▸ **WORK TASK**
Please repeat the lines of the material below exactly, starting with the one that contains "Image resolution: width=1407" and ending with the last.
━━ DATA SECTION
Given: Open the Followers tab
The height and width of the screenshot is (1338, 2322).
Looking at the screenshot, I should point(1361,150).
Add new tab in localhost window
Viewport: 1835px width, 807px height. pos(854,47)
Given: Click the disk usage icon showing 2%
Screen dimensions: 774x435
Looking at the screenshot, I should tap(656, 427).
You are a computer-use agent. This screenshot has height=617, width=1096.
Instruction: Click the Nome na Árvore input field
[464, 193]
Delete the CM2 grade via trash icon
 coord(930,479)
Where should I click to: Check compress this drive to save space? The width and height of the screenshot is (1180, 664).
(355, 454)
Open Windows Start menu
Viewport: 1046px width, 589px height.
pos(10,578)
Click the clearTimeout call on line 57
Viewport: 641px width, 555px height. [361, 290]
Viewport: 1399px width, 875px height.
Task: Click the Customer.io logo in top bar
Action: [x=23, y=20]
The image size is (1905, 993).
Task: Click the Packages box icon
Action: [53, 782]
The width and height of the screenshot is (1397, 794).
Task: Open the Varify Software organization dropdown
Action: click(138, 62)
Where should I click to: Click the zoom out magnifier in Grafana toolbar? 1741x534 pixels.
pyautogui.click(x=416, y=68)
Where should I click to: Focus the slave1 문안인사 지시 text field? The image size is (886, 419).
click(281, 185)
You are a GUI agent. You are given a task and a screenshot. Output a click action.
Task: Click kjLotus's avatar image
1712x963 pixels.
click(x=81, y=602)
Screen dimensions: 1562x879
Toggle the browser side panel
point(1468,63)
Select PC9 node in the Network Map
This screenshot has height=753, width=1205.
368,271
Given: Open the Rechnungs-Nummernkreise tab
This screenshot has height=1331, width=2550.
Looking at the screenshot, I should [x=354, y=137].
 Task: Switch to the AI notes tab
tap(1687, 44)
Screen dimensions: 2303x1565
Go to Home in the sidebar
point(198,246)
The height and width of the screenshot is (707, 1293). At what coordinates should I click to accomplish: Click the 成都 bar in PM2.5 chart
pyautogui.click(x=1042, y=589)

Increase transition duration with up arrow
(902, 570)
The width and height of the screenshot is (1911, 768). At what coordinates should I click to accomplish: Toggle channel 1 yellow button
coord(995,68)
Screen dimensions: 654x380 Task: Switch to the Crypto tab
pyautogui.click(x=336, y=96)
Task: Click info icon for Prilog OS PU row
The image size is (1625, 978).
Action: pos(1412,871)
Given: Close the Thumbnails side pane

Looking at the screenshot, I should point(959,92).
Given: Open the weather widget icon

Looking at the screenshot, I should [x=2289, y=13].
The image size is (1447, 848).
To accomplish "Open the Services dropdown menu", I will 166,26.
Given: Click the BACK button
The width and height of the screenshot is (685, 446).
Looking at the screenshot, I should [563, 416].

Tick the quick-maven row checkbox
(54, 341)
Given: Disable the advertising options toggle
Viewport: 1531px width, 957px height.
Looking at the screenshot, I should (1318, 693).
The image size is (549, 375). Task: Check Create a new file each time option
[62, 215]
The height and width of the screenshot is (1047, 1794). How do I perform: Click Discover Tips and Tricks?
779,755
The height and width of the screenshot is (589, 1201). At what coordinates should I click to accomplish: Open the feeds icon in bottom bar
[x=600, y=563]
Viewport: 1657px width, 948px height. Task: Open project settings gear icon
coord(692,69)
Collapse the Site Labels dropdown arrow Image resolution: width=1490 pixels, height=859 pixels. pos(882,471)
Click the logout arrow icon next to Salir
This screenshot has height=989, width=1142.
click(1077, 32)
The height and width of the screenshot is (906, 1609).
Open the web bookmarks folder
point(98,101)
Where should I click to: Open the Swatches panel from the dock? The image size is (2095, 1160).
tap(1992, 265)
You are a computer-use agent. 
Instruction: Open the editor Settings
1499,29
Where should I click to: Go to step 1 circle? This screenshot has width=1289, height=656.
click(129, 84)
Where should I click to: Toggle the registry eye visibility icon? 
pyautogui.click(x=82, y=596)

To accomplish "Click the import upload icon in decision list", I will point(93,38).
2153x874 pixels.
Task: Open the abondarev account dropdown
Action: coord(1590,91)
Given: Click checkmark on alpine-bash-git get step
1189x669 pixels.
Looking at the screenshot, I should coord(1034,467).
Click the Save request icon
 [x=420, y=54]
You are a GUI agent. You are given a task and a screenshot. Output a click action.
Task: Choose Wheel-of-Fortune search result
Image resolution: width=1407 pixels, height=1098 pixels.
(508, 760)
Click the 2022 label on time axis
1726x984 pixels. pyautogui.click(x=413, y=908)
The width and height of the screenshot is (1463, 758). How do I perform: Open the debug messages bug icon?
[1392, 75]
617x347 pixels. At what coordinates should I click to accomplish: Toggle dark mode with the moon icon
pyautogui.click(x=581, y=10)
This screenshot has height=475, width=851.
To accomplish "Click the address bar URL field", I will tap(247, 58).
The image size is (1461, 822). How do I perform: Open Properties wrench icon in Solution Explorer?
━━━━
▸ **RESULT FOR THIS TASK**
Image resolution: width=1407 pixels, height=1098 pixels.
(508, 760)
Click the 2022 label on time axis
1726x984 pixels. pyautogui.click(x=413, y=908)
The width and height of the screenshot is (1463, 758). How do I perform: Open the debug messages bug icon?
[1392, 75]
617x347 pixels. At what coordinates should I click to accomplish: Toggle dark mode with the moon icon
pyautogui.click(x=581, y=10)
This screenshot has height=475, width=851.
To accomplish "Click the address bar URL field", I will tap(247, 58).
The image size is (1461, 822). How do I perform: Open Properties wrench icon in Solution Explorer?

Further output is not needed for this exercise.